In secondo luogo, secondo la Corte di Cassazione, non poteva parlarsi di “diffusione” di dati da parte della Regione alla banca giacché tale – a norma dell’art. 4, lett. m) del Codice – può considerarsi solo la comunicazione a soggetti indeterminati, mentre nel caso di specie la comunicazione avveniva solo nei confronti della banca del correntista beneficiario dell’indennizzo.
I giudici hanno poi rilevato che il riferimento all’art. 22, 6° comma del Codice Privacy era privo di fondamento posto che, come correttamente riportato, l’adozione di tecniche di cifratura risulta applicabile solo a casi specifici ove i dati provengano da elenchi o registri e la finalità sia quella di gestione ed interrogazione degli stessi. Neppure la banca poteva essere considerata onerata dell’adozione di tali misure per tre ragioni: la disposizione in oggetto si applicava ai soli soggetti pubblici; in capo ai soggetti privati sorgeva l’obbligo di cifratura solo per i dati idonei a rivelare lo stato di salute e se trattati con strumenti elettronici, condizioni entrambi assenti nel caso di specie; la comunicazione al proprio cliente di dati personali riguardanti esso stesso non costituiva trattamento.
Secondo la Cassazione, infine, la banca operava come rappresentante del correntista che riceveva il pagamento della Regione per conto di quest’ultimo: l’imputazione del pagamento dunque valeva come compiuta dal debitore (Regione) direttamente al creditore (beneficiario dell’assegno).
La Suprema Corte ha così ritenuto legittime le condotte della Regione e della banca, non ravvisando alcun trattamento illecito di dati personali.
Il tema è tornato recentemente all’attenzione della Prima sezione civile della Corte di Cassazione, la quale con due ordinanze interlocutorie (rispettivamente nn. 3455 e 3456 depositate il 9 febbraio 2017) ha demandato alle Sezioni Unite il compito di sanare il contrasto giurisprudenziale in oggetto.
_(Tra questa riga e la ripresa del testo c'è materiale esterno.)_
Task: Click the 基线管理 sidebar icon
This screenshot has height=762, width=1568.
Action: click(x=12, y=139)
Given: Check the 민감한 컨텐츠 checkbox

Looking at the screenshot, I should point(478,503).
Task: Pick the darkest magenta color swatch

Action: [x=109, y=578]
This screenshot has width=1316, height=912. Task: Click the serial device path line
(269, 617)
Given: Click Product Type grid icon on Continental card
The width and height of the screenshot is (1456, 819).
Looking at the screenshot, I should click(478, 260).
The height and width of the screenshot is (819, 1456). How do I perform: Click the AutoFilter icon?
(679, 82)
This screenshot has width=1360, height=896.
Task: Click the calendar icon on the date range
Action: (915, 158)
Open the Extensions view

In tale occasione, senza aderire all’uno o all’altro orientamento, la Cassazione si è solo espressa circa la qualificazione dell’indicazione dei riferimenti normativi nella causale del bonifico come “dato sensibile”, precisando che, sebbene il pagamento possa avvenire tanto nei confronti dei congiunti quanto del soggetto contagiato o menomato, solo verso quest’ultimo il pagamento sarebbe corrisposto in rate (mentre ai congiunti sarebbe corrisposta una somma una tantum). Tale forma di pagamento sarebbe dunque idonea a identificare inequivocabilmente il soggetto destinatario del pagamento come vittima di contagio o menomazione e, per tale motivo, l’indicazione del pagamento dei ratei costituirebbe dato sensibile.
Si rimane dunque in attesa di conoscere come le Sezioni Unite risolveranno il contrasto giurisprudenziale appena descritto e, in particolare, se daranno un’interpretazione estensiva o restrittiva al concetto di dato sensibile.